Monday, January 5, 2009

tuckered- Prologue

Till now my five attempts to unravel myself to people are done. I know not many people still, know me. And there must be an eagerness in them, as what I m trying to do. Actually I m against this so called culture of achievers. When I was kid I read loads of stories where in the end after all the struggles the hero gets his entitlement. His bruises are paid back as a sweet princess. She overlooks his miser past and allows him to live a proud life. He has to prove himself just once. The ways were different, plots were different but end was same, a state of completeness. So my dear readers this thought is ever inspiring thought to me. And I want to be happy. I want to be in state where people know me and they respect me. This is not possible till I give them a reason for it.

 I have seen many arrogant people, who bully others to not to forget them. I have also seen people who bribe others to not to forget them. But believe me I never fall for them. And luckily I was also spared in both cases as I have been always an unimportant man. 

Man, I’m living in a country of crowd and opportunities. This is a fact that there are people who are doing better than me, exists equally with the fact there are people who doing equally bad.

Earlier I use to be lament on the thought that I don’t get what I deserve. But a suddenly storm of events changed the whole vegetation of the farm.

 I was really a fearing guy, as I felt I cannot bear this enmity to the world. I stayed in accordance to the people many times. I know I just now discussed that I never subdued myself to any person, who wants to gain leadership through any kind of force, but here matter is more related to situations and people who were impressive in their ways. 

 Let us come back to culture of achievers, I found in todays generation the respect is only when you do something. You can never get one when you don’t do anything.

I should make my point a little more clear, if stay in house and help my mother in her work nobody will understand that I’m actually helping her. But rather if I go ahead and ride a motorcycle, fast into the roads everyone will seek me.

At this generation, karma is not important, dharma is least bothered. But Fala(result) is important. That’s why I know people after living life in fourth gear suddenly move to spirituality and mysticism. All this happens only after an age, when body gets deteriorated and souls get tarnished. This is not acceptable to me.

 I wanted to be hippy, truly speaking and somewhere I feel a lot of peace  in it. But sex and intoxication are against my law of living. They are not way to live life, particularly.

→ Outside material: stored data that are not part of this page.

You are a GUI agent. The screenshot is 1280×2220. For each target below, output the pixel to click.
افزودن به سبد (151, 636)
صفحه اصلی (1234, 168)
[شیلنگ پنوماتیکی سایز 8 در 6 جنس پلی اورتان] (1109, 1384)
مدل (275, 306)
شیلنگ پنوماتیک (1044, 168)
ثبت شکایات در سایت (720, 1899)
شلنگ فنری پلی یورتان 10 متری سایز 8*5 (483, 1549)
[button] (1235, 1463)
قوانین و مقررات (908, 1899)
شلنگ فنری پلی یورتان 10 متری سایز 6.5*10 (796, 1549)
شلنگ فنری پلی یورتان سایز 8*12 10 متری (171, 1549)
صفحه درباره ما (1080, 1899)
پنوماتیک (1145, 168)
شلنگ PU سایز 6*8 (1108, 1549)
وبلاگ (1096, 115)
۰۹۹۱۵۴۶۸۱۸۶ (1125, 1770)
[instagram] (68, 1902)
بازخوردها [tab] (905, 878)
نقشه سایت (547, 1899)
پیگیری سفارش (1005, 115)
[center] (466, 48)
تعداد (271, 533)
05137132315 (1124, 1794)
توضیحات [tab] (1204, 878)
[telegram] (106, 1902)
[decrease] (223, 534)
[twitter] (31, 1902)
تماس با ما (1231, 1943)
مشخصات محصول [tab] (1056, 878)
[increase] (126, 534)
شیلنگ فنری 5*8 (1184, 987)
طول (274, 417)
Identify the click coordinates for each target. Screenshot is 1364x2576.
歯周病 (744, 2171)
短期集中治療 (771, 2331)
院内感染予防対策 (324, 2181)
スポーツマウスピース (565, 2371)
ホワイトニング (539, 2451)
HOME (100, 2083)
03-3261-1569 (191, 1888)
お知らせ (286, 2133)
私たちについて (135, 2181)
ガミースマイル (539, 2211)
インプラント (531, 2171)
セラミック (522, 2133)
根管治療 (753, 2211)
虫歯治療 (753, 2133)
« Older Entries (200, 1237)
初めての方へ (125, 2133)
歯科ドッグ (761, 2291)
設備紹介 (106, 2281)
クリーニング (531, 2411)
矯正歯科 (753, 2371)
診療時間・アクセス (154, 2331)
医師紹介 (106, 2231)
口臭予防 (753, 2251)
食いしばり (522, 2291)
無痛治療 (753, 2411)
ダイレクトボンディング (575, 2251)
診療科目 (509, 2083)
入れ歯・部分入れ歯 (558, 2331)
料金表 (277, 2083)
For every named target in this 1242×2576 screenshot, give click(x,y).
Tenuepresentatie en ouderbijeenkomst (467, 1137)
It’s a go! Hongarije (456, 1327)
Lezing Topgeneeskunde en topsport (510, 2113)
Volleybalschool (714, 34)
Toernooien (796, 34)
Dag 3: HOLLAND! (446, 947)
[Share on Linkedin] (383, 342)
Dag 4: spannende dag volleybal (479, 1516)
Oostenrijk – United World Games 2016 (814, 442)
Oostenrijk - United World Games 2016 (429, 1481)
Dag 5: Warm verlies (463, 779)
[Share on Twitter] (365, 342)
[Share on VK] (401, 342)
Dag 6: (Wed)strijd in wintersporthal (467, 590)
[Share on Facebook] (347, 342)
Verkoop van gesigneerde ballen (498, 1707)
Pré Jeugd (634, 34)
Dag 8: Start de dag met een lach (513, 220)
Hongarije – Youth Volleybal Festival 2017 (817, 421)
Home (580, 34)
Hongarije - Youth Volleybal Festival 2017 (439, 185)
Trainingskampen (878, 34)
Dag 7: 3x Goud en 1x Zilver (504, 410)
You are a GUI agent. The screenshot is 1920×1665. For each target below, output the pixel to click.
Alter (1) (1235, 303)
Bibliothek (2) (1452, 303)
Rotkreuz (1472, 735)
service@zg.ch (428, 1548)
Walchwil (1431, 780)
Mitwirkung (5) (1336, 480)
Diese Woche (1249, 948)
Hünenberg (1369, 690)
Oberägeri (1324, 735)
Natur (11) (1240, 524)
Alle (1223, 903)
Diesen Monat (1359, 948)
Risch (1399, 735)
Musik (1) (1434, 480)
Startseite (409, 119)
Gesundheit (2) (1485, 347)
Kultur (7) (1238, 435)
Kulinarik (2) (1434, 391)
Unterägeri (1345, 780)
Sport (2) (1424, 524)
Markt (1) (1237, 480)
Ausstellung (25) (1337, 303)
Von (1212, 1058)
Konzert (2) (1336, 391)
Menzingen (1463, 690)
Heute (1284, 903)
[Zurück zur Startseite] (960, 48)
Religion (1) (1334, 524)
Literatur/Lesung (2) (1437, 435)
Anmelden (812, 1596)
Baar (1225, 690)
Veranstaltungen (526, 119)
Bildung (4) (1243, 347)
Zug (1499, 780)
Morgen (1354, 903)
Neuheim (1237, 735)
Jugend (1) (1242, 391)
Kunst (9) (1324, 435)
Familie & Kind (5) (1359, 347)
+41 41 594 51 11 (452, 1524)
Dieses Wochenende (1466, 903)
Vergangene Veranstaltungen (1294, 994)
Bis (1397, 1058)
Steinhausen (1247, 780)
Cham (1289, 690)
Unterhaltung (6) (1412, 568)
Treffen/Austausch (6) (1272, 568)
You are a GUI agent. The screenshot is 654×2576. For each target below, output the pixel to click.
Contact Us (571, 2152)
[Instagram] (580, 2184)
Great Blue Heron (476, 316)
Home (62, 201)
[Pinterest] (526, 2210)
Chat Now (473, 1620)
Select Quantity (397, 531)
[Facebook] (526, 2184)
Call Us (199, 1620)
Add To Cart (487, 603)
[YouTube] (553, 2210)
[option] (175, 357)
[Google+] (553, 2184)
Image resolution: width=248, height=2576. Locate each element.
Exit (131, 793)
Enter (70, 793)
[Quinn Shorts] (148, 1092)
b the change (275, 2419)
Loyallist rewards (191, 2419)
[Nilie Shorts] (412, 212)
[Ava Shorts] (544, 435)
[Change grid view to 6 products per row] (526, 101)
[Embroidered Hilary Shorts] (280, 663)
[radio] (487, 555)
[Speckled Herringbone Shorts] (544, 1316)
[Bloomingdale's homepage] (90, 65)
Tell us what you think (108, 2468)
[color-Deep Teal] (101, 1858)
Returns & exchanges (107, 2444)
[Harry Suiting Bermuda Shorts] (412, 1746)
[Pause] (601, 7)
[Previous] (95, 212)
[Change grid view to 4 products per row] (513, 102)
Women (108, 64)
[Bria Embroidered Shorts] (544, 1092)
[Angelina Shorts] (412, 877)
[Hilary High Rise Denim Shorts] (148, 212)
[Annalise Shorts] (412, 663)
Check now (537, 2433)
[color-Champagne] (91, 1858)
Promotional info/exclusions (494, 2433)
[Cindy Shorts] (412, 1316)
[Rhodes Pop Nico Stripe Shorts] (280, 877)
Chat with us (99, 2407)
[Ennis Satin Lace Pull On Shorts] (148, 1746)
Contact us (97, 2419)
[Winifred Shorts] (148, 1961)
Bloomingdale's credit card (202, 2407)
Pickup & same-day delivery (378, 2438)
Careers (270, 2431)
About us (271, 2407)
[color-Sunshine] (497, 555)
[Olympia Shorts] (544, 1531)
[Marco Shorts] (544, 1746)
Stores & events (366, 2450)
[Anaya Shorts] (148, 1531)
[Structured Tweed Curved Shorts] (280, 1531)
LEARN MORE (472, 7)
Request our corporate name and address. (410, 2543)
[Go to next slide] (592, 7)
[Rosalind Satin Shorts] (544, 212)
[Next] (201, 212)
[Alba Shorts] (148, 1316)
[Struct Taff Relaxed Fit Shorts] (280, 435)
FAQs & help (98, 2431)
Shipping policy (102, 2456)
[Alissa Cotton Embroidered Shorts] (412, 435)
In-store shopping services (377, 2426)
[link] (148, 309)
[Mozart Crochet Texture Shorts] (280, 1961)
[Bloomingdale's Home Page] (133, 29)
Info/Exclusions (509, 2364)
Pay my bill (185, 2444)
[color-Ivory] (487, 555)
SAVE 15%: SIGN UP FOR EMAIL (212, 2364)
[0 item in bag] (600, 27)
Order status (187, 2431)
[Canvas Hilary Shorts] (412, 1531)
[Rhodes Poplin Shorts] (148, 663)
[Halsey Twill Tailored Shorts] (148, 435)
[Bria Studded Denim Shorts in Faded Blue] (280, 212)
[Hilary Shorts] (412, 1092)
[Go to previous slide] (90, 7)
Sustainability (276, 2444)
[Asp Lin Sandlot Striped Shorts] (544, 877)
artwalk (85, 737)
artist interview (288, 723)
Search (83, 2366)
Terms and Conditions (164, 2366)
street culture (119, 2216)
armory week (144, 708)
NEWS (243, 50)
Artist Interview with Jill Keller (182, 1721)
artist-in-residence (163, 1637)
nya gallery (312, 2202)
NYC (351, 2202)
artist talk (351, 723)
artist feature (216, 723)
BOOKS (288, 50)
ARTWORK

People say if I got a chance to relive my life then what you will do. And I know righteously what I should say. In life the most important thing I felt is freedom. But found something beyond that. It‘s called stark dedication. This is something that creates a protocol in a man/woman to live lie for a cause. Usually this thing is alien to young ones, till he/she gets someone that makes them realize that. The most common example of this practice is mother.

It is a dangerous situation sometimes, when the dedication turns into a passion. The blood is only ensuing of any proceedings.

So, my way of reliving life will be dedication to art and human beings. I would choose my life so as I can see people, feeling the might of nature and strength of man. I guess I will start with my sketching ability. I would dedicate my first era of life totally to art and painting. I would try as much I can without bothering about any commercial consequences. I guess, for art one whole life is very little. But my idea is still, to be something distinguishable. All the success, monetary as well as the fame will be shared to the needy ones. I still feel humility of an artist cannot be compared with anything in the world. I know an artist can be proud, in some cases. But he is never a cheater; he labors himself to bring new and innovative ideas to this world. His idea is never, what he will be eating tonight. Rather what else I can make possible in this world. He is thinks and judges by heart. His eyes are always shimmering even in the times of dismay. His balmy looks and life always attract people towards him. His nights are full of dreams and full of color. Even in the darkness of night he felts different shades of darkness. With Such a great vision and such broad sight, a heart full of mirth. I dearly want to be an artist.

My voice against achievers is not for the fact. that i m still moony about achieving greatness. but i have closely followed so many achievers and i found them not worlthy of what they recieved. i know this cannot be a generalization and definitely not a theory, even. But it is clause to the constitution, that before granting something, his intension should be verified first. Because of the crowd and amiable personalities, they real stuffs struggle to come to the surface. 

I know after living this much of life, i may sound a whinning baby. But i' m a man with great resilience and had a plann B for each situation. this became important to tell people as few people definitely going to question my mental stableness. And all of my writitngs is not just about me. in coming blogs I will introduce you some more people, who lacked resilience and ended up in destroying whole life. Where as I survived  and i guess survived to write all that happened to them and what happens to those twenty out of sixty students, who end up as failure to the world. 


So that’s my introduction to people who have a question, what I m?.